For the next hour, we rode along the Hangang, passing families on picnic mats,
couples strolling beneath the trees, runners, bikers, too and children racing
ahead of their parents. Eventually, we stopped beneath one of the bridges to
rest. That was when a series of historical markers caught my attention.
The markers narrated the story of Yeouido before becoming
the financial district and riverside park that people know it today. Once little more than a sandy
island across Mapo Port, its destiny changed during the Japanese occupation
when an airfield was built there. As I walked from one marker to another, I
realized that this was not merely the history of an airport. It was the history
of people whose dreams took flight.
One marker bore the words: “Yeouido, Where Dreams Take
Flight.” It is a beautiful phrase because it speaks of more than airplanes,
arrivals, departures, or the passage from one era to the next. It speaks of
aspiration.
The story begins with Art Smith, an American aviator whose
aerial demonstrations at Yeouido in 1917 captivated thousands and inspired many
Koreans to dream of flying.
Among those inspired was An Chang-nam, who became the first
Korean pilot to fly over Korea. Beyond aviation, he devoted himself to Korea’s
independence movement before his life was cut short in a plane crash at only
twenty-nine years old.
His example, together with Art Smith’s, inspired Kwon Ki-ok, one of Korea’s first female pilots. She joined the anti-Japanese independence movement, trained as an aviator in China, and dedicated her life to the dream of a free Korea.
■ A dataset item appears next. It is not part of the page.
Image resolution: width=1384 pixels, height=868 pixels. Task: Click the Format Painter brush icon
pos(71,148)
Art Smith inspired An Chang-nam. An Chang-nam inspired Kwon
Ki-ok. One person’s courage became another person’s beginning.
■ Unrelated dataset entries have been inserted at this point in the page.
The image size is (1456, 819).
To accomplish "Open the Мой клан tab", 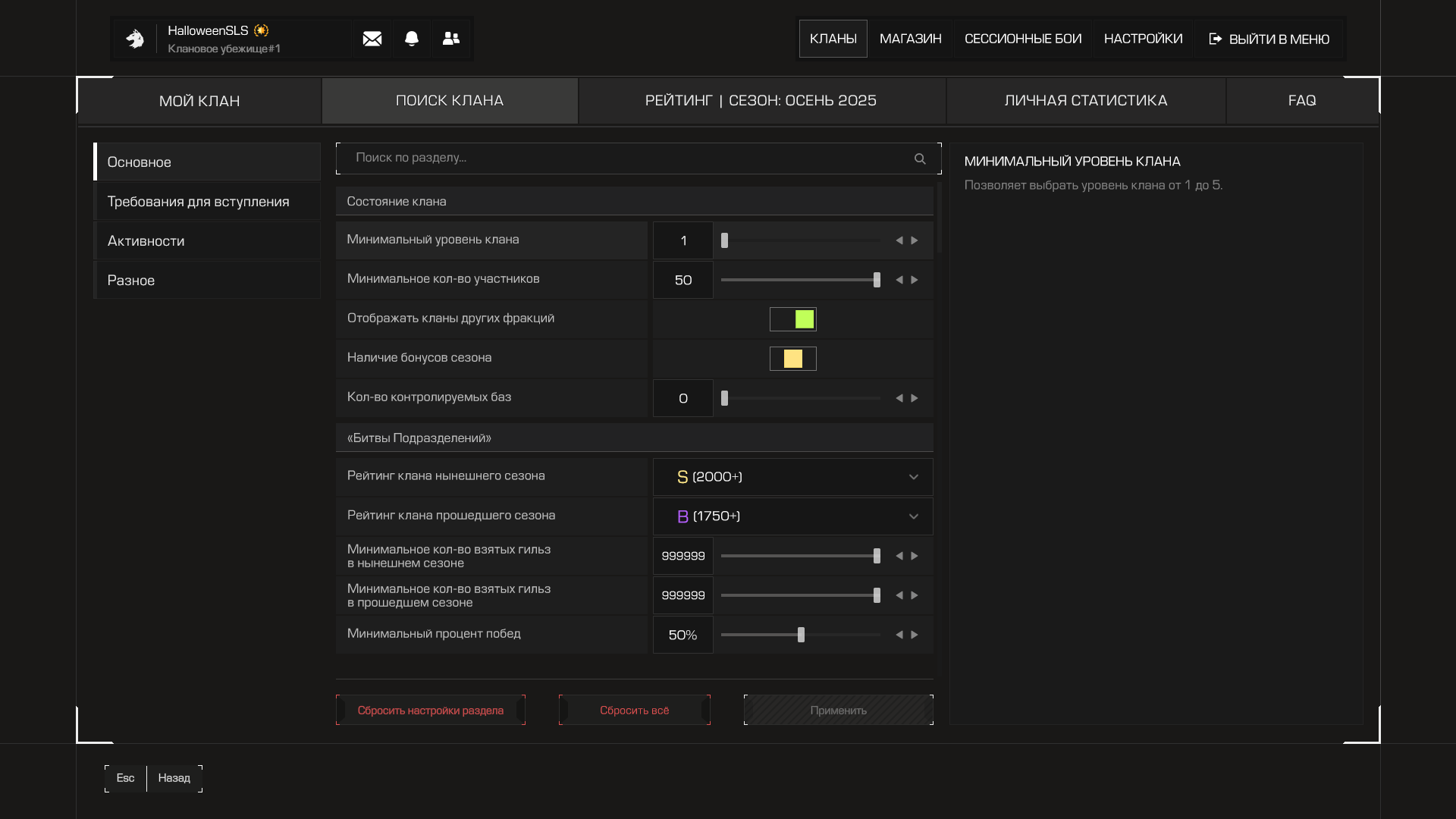I will pos(199,101).
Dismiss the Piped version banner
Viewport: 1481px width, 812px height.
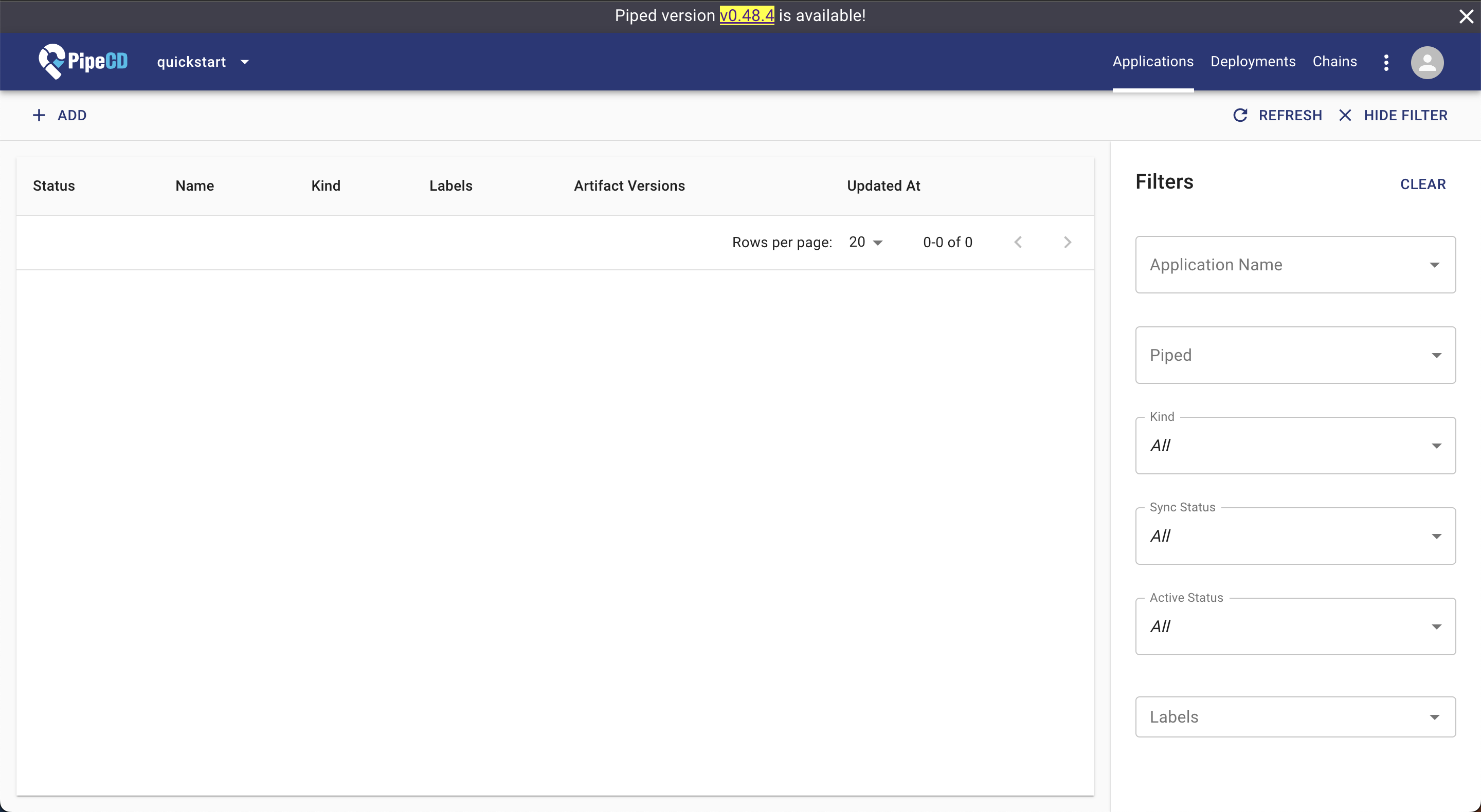click(x=1466, y=16)
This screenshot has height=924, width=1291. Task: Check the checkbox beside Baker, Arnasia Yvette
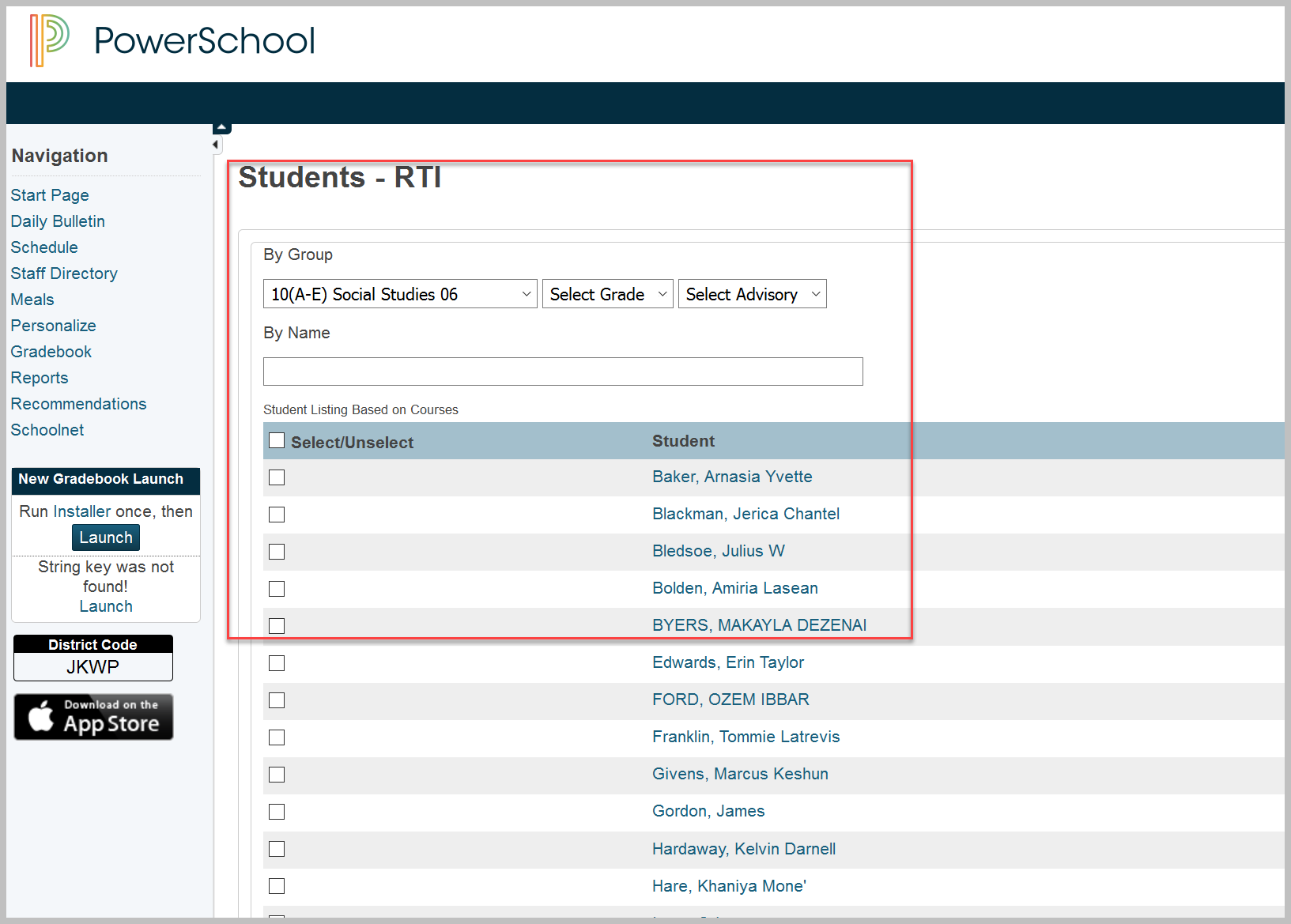click(x=276, y=477)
Reading those markers, I realized that inspiration also has
a history. It moves from one generation to the next, from teacher to student,
from artist to artist, from parent to child, from dreamer to dreamer.
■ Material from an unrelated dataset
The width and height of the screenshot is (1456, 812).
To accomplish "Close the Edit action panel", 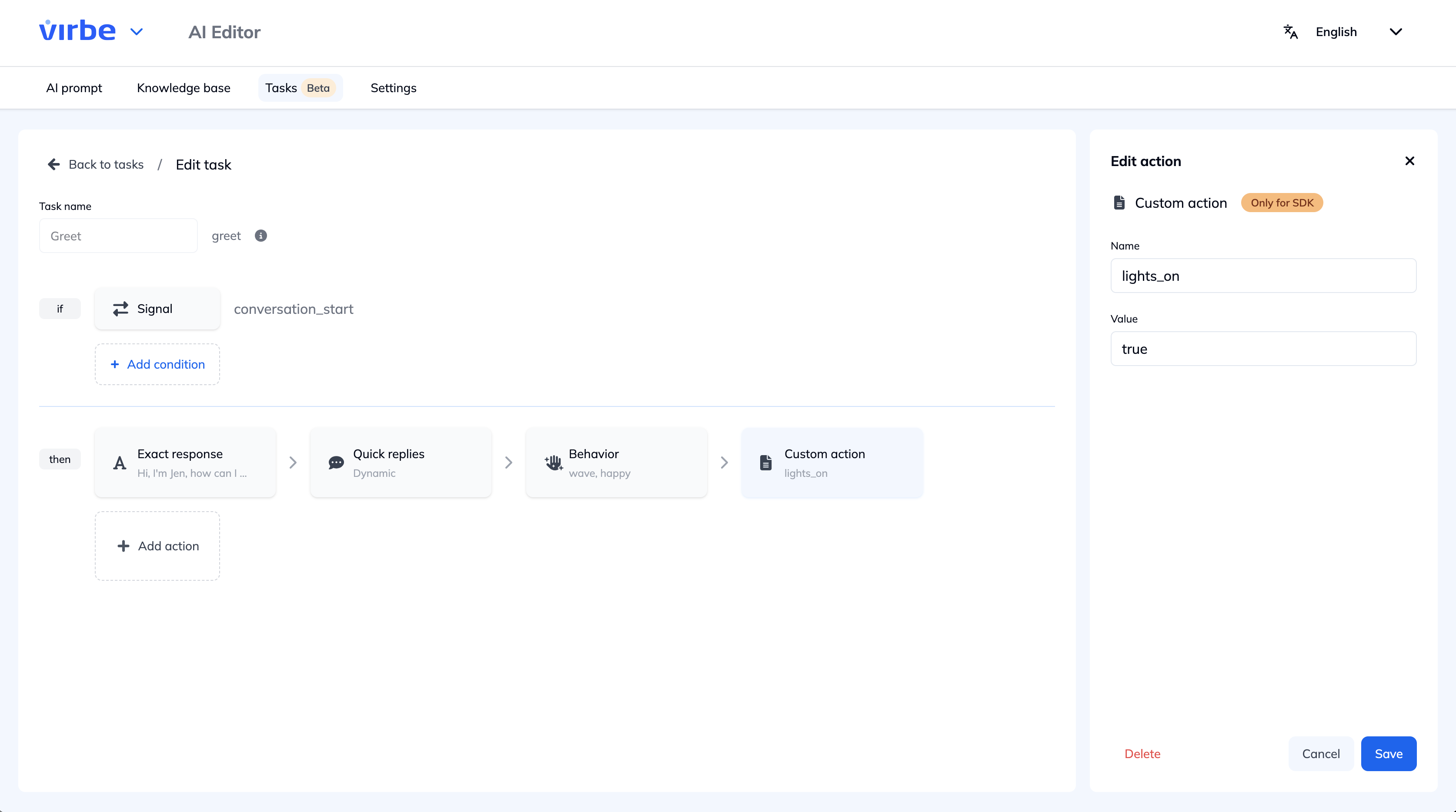I will [x=1409, y=161].
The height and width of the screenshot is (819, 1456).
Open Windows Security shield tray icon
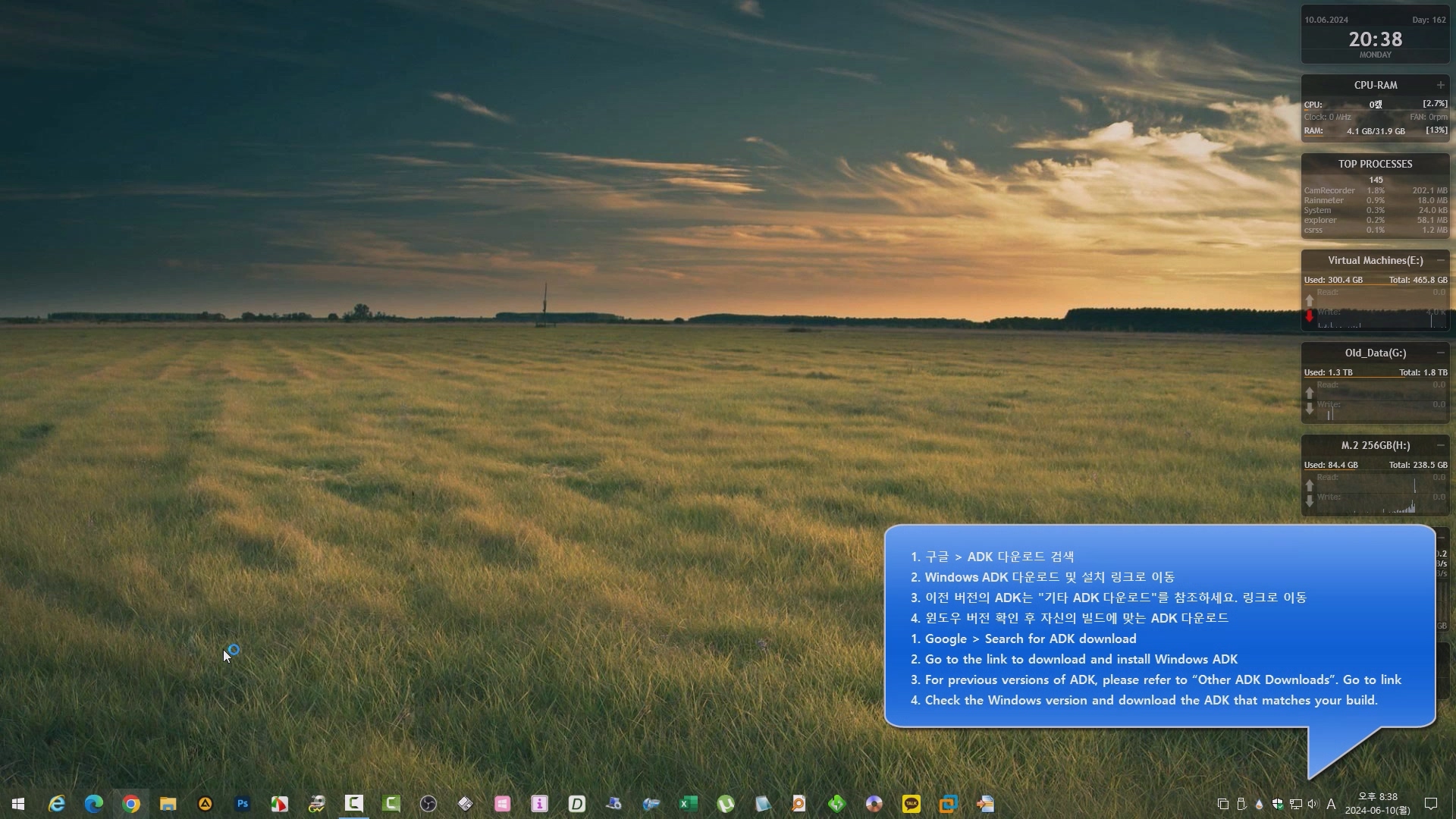click(1278, 804)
I then realized how BTS’s songs about hope, resilience, and
even resistance feel deeply rooted rather than entirely new. They belong to a
much longer Korean tradition in which art, music, and culture carry memory,
courage, and hope across generations.
Not because BTS is equivalent to these historical figures,
but because they, too, have inspired millions of people to create, study,
volunteer, teach, write, make art, to simply choose one more day to live or
endure difficult seasons. Their music becomes another marker along the path,
reminding those who come after them that courage can be inherited.
As a librarian, I have spent much of my life believing that history lives in books as well as places inhabited by dreamers, innovators and wanderers. Seoul validated that. History also lives in parks, tunnels, riverbanks, and the places where people choose to stop and read the space and environment.
Sometimes the greatest discoveries are not found inside
museums alone. Sometimes they are waiting beside a bicycle path, though
unnoticed, reminding us that every generation leaves markers for the next.